TASK MATERIAL:
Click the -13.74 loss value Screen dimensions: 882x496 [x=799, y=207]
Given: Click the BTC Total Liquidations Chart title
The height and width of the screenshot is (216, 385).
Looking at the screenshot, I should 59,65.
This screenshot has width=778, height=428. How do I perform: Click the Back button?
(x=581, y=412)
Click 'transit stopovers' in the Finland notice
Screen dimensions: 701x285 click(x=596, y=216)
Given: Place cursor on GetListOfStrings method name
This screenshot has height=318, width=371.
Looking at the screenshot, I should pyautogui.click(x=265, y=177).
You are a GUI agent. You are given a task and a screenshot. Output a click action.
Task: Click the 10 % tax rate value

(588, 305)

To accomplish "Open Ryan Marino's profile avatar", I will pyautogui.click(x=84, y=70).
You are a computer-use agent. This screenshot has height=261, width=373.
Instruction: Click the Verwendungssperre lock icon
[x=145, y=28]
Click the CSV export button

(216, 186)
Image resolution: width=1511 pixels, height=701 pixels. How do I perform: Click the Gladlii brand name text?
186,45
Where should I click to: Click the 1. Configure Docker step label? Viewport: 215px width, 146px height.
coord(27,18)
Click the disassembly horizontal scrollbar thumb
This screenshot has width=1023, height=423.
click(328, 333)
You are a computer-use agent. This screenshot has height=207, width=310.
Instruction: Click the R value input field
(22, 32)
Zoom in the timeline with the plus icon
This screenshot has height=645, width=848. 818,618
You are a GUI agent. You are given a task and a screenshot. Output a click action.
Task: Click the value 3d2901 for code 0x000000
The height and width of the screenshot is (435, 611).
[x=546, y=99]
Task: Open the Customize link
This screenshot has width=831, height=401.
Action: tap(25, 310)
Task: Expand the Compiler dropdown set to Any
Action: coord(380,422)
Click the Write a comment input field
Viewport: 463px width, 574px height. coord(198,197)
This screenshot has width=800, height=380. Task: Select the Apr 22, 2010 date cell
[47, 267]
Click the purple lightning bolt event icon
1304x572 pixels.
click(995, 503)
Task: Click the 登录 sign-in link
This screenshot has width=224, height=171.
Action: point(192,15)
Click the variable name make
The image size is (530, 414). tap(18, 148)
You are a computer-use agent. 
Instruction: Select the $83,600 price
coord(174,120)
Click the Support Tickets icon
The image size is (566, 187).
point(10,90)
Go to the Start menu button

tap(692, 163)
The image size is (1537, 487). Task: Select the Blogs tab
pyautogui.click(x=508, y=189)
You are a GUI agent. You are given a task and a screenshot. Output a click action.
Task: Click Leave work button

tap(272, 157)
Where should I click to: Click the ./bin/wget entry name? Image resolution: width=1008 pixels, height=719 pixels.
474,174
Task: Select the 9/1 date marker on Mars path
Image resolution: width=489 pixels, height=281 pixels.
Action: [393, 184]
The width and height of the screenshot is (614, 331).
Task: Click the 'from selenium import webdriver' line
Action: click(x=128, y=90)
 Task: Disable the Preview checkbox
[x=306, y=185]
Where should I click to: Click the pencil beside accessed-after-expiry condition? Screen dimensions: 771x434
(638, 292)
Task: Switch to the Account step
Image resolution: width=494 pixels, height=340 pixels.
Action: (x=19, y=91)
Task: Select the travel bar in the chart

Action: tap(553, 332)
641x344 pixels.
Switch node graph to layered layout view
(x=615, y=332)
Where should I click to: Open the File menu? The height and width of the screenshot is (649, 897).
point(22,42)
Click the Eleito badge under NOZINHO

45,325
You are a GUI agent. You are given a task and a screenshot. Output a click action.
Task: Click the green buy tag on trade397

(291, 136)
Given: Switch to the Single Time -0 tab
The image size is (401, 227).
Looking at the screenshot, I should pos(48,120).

WHAT THE TASK REQUIRES:
Every entry is to be retyped word for word.

ANSWER TO THIS PROBLEM:
Click the -13.74 loss value Screen dimensions: 882x496 [x=799, y=207]
Given: Click the BTC Total Liquidations Chart title
The height and width of the screenshot is (216, 385).
Looking at the screenshot, I should 59,65.
This screenshot has width=778, height=428. How do I perform: Click the Back button?
(x=581, y=412)
Click 'transit stopovers' in the Finland notice
Screen dimensions: 701x285 click(x=596, y=216)
Given: Place cursor on GetListOfStrings method name
This screenshot has height=318, width=371.
Looking at the screenshot, I should pyautogui.click(x=265, y=177).
You are a GUI agent. You are given a task and a screenshot. Output a click action.
Task: Click the 10 % tax rate value

(588, 305)

To accomplish "Open Ryan Marino's profile avatar", I will pyautogui.click(x=84, y=70).
You are a computer-use agent. This screenshot has height=261, width=373.
Instruction: Click the Verwendungssperre lock icon
[x=145, y=28]
Click the CSV export button

(216, 186)
Image resolution: width=1511 pixels, height=701 pixels. How do I perform: Click the Gladlii brand name text?
186,45
Where should I click to: Click the 1. Configure Docker step label? Viewport: 215px width, 146px height.
coord(27,18)
Click the disassembly horizontal scrollbar thumb
This screenshot has width=1023, height=423.
click(328, 333)
You are a computer-use agent. This screenshot has height=207, width=310.
Instruction: Click the R value input field
(22, 32)
Zoom in the timeline with the plus icon
This screenshot has height=645, width=848. 818,618
You are a GUI agent. You are given a task and a screenshot. Output a click action.
Task: Click the value 3d2901 for code 0x000000
The height and width of the screenshot is (435, 611).
[x=546, y=99]
Task: Open the Customize link
This screenshot has width=831, height=401.
Action: tap(25, 310)
Task: Expand the Compiler dropdown set to Any
Action: coord(380,422)
Click the Write a comment input field
Viewport: 463px width, 574px height. coord(198,197)
This screenshot has width=800, height=380. Task: Select the Apr 22, 2010 date cell
[47, 267]
Click the purple lightning bolt event icon
1304x572 pixels.
click(995, 503)
Task: Click the 登录 sign-in link
This screenshot has width=224, height=171.
Action: point(192,15)
Click the variable name make
The image size is (530, 414). tap(18, 148)
You are a computer-use agent. 
Instruction: Select the $83,600 price
coord(174,120)
Click the Support Tickets icon
The image size is (566, 187).
point(10,90)
Go to the Start menu button

tap(692, 163)
The image size is (1537, 487). Task: Select the Blogs tab
pyautogui.click(x=508, y=189)
You are a GUI agent. You are given a task and a screenshot. Output a click action.
Task: Click Leave work button

tap(272, 157)
Where should I click to: Click the ./bin/wget entry name? Image resolution: width=1008 pixels, height=719 pixels.
474,174
Task: Select the 9/1 date marker on Mars path
Image resolution: width=489 pixels, height=281 pixels.
Action: [393, 184]
The width and height of the screenshot is (614, 331).
Task: Click the 'from selenium import webdriver' line
Action: click(x=128, y=90)
 Task: Disable the Preview checkbox
[x=306, y=185]
Where should I click to: Click the pencil beside accessed-after-expiry condition? Screen dimensions: 771x434
(638, 292)
Task: Switch to the Account step
Image resolution: width=494 pixels, height=340 pixels.
Action: (x=19, y=91)
Task: Select the travel bar in the chart

Action: tap(553, 332)
641x344 pixels.
Switch node graph to layered layout view
(x=615, y=332)
Where should I click to: Open the File menu? The height and width of the screenshot is (649, 897).
point(22,42)
Click the Eleito badge under NOZINHO

45,325
You are a GUI agent. You are given a task and a screenshot. Output a click action.
Task: Click the green buy tag on trade397

(291, 136)
Given: Switch to the Single Time -0 tab
The image size is (401, 227).
Looking at the screenshot, I should pos(48,120).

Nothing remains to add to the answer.